Há uma movimentação de setores econômicos para que isso ocorra como forma de reativar a economia. A CNI (Confederação Nacional da Indústria) avalia bancar parte da campanha de vacinação para uma parcela de trabalhadores entre 20 e 50 anos.

Segundo Geraldo Barbosa, presidente da ABCVac (Associação Brasileira das Clínicas de Vacina), é uma falácia a alegação de que o setor privado vá concorrer com o SUS.

“A gente sempre foi complementar ao SUS, sempre colaborou com a cobertura vacinal”, disse ele à Folha nesta segunda (4), já na sala de embarque para a Índia, onde visitará a farmacêutica indiana Bharat Biotech, fabricante da vacina Covaxin.

Barbosa afirma que o objetivo é usar o capital da indústria que pode pagar a vacina aos seus empregados que não estão inicialmente nos grupos prioritários para que eles possam voltar ao trabalho.

“A gente vai ajudar muito mais do que atrapalhar, vai ajudar a diminuir a circulação do vírus. Nosso papel é ajudar o governo”, afirmou.

Especialistas em saúde pública, porém, veem na iniciativa um risco de competição.

“Hoje há uma escassez absoluta de vacina. O que for para o mercado [privado] é o que vai deixar de ir para o público. É diferente de casos em que o mercado aumenta a oferta”, analisa o advogado Daniel Wang, professor da FGV.

* **PRATIQUE A LEITURA**
a: Responda, com base no texto sobre a vacinação pelo setor privado:
(i) Qual é a faixa etária dos trabalhadores cuja vacinação a CNI avalia bancar em parte?
(ii) Que empresa Geraldo Barbosa visitará na Índia?
(iii) De que instituição Daniel Wang é professor?
b: Indique se cada afirmação está de acordo com o texto sobre a vacinação pelo setor privado e cite as palavras do texto que justificam a resposta.
(i) A CNI avalia pagar toda a campanha de vacinação.
(ii) Geraldo Barbosa é o presidente da ABCVac.
(iii) Especialistas em saúde pública não veem risco de competição na iniciativa.
c: Transcreva do texto sobre a vacinação pelo setor privado o trecho que vai de "Há uma movimentação" até "concorrer com o SUS.".
Esse material não é usado em nenhuma das tarefas.

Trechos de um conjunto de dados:

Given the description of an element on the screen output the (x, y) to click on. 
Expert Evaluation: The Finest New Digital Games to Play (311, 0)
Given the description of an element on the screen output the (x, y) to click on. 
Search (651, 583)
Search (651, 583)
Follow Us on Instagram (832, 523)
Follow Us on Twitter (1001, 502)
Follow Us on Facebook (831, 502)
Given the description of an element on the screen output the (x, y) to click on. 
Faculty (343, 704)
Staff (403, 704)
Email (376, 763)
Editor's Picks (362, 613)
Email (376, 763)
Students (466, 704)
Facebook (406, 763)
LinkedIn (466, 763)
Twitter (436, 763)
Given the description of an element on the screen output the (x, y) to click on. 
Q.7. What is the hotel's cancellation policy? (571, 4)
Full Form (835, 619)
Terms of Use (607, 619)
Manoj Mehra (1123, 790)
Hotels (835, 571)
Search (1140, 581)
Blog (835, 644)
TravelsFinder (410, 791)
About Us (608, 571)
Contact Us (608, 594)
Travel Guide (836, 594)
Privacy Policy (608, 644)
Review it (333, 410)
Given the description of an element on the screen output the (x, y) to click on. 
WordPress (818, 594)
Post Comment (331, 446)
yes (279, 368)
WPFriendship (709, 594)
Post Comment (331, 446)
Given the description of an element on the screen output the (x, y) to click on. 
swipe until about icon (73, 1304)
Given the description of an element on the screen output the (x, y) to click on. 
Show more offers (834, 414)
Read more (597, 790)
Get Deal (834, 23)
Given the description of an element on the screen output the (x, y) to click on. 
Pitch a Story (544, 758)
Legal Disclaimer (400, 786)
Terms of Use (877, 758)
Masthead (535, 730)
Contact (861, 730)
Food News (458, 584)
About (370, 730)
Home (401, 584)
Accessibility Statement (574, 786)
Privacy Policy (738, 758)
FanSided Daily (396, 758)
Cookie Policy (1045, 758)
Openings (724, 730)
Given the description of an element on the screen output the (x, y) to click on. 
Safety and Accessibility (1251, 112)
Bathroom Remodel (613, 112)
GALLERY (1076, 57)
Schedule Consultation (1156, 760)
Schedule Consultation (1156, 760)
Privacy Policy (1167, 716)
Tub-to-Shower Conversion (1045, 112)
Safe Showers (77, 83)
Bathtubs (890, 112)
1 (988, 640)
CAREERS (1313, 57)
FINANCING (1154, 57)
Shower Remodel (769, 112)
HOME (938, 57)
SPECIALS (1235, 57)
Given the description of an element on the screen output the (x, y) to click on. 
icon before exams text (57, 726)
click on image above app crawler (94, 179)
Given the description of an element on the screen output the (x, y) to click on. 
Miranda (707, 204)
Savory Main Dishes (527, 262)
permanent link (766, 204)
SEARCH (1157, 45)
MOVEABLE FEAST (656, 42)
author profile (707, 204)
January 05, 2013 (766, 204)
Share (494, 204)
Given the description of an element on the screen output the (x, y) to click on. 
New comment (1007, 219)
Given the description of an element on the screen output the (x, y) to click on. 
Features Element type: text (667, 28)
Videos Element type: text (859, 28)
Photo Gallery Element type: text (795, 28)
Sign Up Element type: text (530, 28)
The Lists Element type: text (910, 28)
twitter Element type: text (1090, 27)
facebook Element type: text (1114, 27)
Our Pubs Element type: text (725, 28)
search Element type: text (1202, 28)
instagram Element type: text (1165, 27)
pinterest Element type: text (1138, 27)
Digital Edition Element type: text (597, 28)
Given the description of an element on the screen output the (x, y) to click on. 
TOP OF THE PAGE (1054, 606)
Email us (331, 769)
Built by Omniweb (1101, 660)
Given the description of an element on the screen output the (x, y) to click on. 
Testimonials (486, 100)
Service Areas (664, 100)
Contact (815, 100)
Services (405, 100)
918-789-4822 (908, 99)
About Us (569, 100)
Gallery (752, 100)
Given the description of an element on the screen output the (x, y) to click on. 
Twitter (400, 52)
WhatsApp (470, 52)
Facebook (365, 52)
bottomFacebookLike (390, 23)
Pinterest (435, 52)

* **RESPOSTAS**
a:
(i) Trabalhadores entre 20 e 50 anos.
(ii) A farmacêutica indiana Bharat Biotech, fabricante da vacina Covaxin.
(iii) Da FGV.

b:
(i) Não: "avalia bancar parte da campanha de vacinação".
(ii) Sim: "Geraldo Barbosa, presidente da ABCVac".
(iii) Não: "Especialistas em saúde pública, porém, veem na iniciativa um risco de competição."

c:
Há uma movimentação de setores econômicos para que isso ocorra como forma de reativar a economia. A CNI (Confederação Nacional da Indústria) avalia bancar parte da campanha de vacinação para uma parcela de trabalhadores entre 20 e 50 anos.

Segundo Geraldo Barbosa, presidente da ABCVac (Associação Brasileira das Clínicas de Vacina), é uma falácia a alegação de que o setor privado vá concorrer com o SUS.